Abstract
In this talk I will re-examine several key, assumed boundary conditions used in designing organic solar cells, and discuss novel device structures and thin film deposition techniques that can help circumvent a number of performance limiting factors. These include parasitic exciton quenching near electrodes, bulk recombination, and charge transport limitations. The results I will present are based on multi-scale modeling of optics and exciton transport in multi-layer devices, and experiments to elucidate process-structure-property relationships at multiple length scales spanning interfaces, thin films, and entire devices.
Biography
Prof. Shtein received his Ph.D. from Princeton University in 2004, and his B.S. from University of California Berkeley in 1998. He currently holds the positions of Associate Professor of Materials Science and Engineering, Chemical Engineering, Applied Physics, Macromolecular Science and Engineering, and Art and Design at the University of Michigan, Ann Arbor. Since the Fall 2004, his research at the University of Michigan has focused on the physics and technology of organic optoelectronic materials and devices.

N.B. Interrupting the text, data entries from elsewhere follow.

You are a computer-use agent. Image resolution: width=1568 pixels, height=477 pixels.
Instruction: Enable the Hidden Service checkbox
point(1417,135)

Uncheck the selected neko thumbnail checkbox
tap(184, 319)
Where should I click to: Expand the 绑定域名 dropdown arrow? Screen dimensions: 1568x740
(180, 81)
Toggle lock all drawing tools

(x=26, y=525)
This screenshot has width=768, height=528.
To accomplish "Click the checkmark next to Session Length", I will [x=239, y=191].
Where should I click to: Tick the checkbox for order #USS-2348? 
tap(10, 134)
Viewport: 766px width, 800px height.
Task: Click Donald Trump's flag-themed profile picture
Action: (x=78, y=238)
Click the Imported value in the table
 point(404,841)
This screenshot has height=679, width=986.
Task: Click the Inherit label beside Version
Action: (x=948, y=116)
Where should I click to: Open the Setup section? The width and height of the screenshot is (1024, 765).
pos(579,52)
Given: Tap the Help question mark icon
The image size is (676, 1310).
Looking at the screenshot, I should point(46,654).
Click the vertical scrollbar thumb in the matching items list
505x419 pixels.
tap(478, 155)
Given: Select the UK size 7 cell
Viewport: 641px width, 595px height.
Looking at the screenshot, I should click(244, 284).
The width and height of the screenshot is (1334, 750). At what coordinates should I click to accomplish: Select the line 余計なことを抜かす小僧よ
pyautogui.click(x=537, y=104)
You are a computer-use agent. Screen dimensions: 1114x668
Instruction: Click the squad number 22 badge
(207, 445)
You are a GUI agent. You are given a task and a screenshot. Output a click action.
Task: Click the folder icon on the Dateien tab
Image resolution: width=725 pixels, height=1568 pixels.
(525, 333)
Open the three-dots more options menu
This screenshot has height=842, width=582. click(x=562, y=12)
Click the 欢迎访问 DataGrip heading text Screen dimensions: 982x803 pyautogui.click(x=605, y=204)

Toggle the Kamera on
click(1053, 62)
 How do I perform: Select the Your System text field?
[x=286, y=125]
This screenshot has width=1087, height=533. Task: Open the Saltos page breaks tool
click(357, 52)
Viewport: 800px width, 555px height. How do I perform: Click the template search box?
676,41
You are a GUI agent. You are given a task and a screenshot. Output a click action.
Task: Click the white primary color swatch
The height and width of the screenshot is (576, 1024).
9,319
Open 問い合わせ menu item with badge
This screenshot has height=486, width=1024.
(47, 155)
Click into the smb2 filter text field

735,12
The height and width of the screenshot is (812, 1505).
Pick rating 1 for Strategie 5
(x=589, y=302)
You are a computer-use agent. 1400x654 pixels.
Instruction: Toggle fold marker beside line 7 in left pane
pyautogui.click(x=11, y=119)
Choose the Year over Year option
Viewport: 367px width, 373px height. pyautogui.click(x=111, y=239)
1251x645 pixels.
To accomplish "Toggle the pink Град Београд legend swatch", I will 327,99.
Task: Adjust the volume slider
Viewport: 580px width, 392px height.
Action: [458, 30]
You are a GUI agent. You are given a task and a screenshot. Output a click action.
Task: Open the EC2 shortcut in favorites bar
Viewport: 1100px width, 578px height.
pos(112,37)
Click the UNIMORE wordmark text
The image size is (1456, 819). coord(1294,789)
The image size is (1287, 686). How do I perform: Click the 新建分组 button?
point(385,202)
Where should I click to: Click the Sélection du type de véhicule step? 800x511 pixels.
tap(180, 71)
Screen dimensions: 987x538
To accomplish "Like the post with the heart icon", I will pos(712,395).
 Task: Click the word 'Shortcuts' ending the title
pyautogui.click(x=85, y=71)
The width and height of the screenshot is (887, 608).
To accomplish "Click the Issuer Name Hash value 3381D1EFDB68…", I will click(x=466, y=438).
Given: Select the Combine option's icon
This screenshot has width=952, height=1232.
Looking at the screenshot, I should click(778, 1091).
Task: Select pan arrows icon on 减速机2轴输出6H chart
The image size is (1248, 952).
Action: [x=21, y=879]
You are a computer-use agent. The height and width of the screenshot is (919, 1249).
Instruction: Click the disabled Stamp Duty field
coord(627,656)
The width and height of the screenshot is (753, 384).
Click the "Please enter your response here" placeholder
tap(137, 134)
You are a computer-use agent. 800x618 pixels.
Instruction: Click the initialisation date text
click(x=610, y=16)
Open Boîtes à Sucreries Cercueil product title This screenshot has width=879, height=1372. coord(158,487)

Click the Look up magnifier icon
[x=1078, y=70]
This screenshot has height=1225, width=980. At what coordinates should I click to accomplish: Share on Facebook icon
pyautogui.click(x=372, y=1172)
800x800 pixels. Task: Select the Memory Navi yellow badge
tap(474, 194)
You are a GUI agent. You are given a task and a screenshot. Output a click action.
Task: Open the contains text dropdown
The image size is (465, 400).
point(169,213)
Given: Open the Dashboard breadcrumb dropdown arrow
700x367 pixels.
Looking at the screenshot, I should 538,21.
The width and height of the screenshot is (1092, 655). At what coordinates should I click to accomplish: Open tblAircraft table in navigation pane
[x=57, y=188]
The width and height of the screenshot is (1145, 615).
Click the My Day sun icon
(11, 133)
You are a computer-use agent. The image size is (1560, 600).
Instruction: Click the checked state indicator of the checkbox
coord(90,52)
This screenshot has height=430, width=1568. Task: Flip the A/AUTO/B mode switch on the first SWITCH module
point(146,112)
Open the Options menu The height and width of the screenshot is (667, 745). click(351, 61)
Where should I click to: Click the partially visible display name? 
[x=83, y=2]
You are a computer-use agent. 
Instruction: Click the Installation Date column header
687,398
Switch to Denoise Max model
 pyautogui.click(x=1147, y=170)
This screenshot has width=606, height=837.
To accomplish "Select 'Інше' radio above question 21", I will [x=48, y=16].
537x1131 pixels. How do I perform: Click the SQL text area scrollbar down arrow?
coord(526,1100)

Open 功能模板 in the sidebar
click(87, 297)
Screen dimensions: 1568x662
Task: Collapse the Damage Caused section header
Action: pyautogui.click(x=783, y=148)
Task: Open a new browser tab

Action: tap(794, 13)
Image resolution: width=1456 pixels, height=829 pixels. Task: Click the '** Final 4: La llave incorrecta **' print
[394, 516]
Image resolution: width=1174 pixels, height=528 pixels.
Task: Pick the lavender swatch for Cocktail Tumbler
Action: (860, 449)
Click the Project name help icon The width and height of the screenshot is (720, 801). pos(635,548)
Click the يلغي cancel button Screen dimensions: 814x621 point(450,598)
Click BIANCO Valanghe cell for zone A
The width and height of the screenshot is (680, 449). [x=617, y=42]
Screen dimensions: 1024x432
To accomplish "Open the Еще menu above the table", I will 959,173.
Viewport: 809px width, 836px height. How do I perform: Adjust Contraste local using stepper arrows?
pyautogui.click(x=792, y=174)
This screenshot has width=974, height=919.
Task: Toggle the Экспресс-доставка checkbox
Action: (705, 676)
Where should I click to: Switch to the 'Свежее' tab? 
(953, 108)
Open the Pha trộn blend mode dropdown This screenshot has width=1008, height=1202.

Max Shtein was the recipient of the 2001 Materials Research Society graduate student Gold Medal Award, the 2004 Newport Award for Excellence and Leadership in Photonics and Optoelectronics, the 2007 John and Beverly Holt Award for Excellence in Teaching, the 2007 Presidential Early Career Award for Scientists and Engineers, the MSE Department Achievement Award, and the college-wide Vulcan Prize for Excellence in Education. He recently co-founded a lighting technology startup specializing in natural daylight emulation.